The NDRC, though, is speeding an expanded special bond issuance programme for struggling local governments. And, in view of the current large fluctuations in the financial markets, the bank risk control department requires the asset management department to allocate most of its funds to assets with high liquidity and high credit ratings. However, most short-term asset returns with high liquidity and high credit ratings have been extremely low yield – less than 0.8%.
‘Misguided transactions’
Due to the limited investment scope, small and medium-sized banks face an increasing shortage of assets. At present, it is only possible to pay higher prices for bonds to obtain trading spreads. “Since March, due to the greater fluctuations in bond prices, the asset management department has made ‘misguided transactions’ three times, resulting in an additional 5.5 basis points in bond trading losses,” the above-mentioned city commercial bank asset manager said.
Earlier, the central bank issued the “People’s Bank of China Notice on Strengthening the Management of Deposit Interest Rates”, which requires that the structured deposit guarantee rate will be included in the scope of management. The city banker told the paper: “But we do not want to significantly reduce the interest rate of structured deposit products. Once the product interest rate is equal to similar products of the big banks, customers and deposits will ‘move’.”
“At present, the inversion of our asset-side leveraged bond portfolio and debt-side financing costs is still 30-40 basis points, which can only be resolved through internal absorption,” he revealed.
The balance of assets and liabilities of small and medium banks is upside down, allowing some financial institutions involved in outsourcing investment to find new business opportunities. A person in charge of the bond investment department of a trust company revealed that since the end of last year, they have actively carried out roadshows to small and medium-sized banks, suggesting that banks put up more wealth management funds and obtain high returns through outsourced investment.
The above-mentioned trust company said that small and medium-sized banks have limited investment research capabilities and can only focus on investment in national debt and other types of products. The US dollar debts have been thoroughly researched to find some low-risk high-yield asset allocations.

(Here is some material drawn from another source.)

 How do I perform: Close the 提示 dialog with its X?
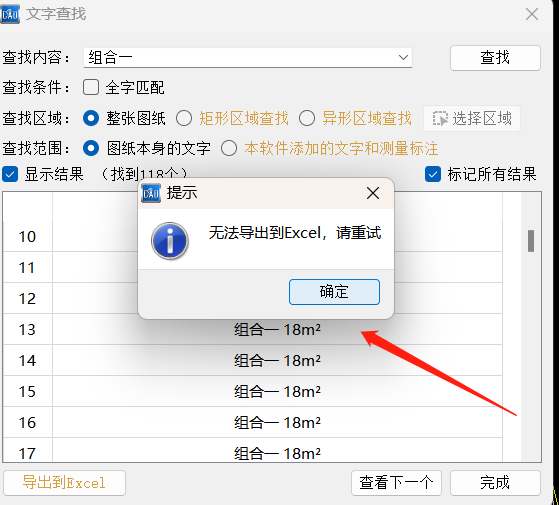click(x=373, y=193)
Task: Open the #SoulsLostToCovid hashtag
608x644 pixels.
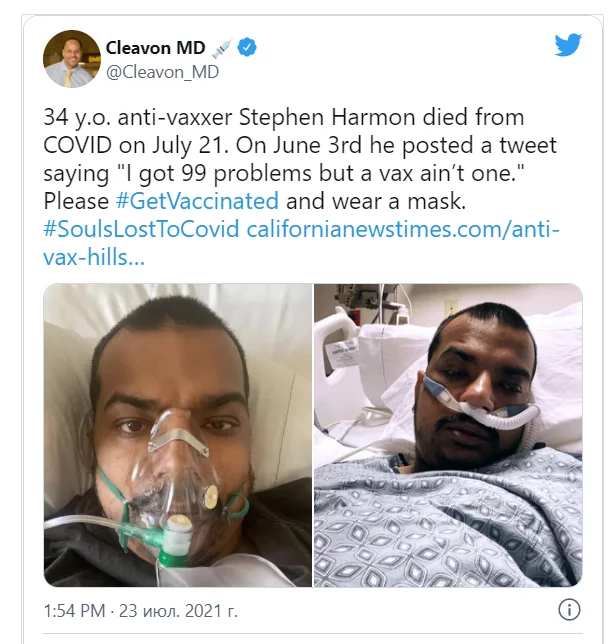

“For example, some AA + rated urban investment bonds will not be allocated as long as we find out that the epidemic poses greater pressure on the local economic development. On the other hand, some AA-rated returns have higher urban investment bonds. If the local economic recovery is better than expected, and fiscal revenue is relatively stable, there is confidence to increase investment,” the trust company sources pointed out.
However, under the requirements of the new asset management regulations, small and medium banks are still cautious about outsourcing investment. On one hand, the requirements for the shareholder’s background, historical performance, management scale, investment strategy, liquidity status, and the team stability of the outsourcing investment partner are quite high. Unless it is a large domestic financial institution and has the ability to give the risk, it may not dare to cooperate. On the other hand, some small and medium-sized banks also put forward individual requirements, including deep participation in the investment operations of external single entrusted accounts, and they even require the right to veto certain low-credit bond investment decisions.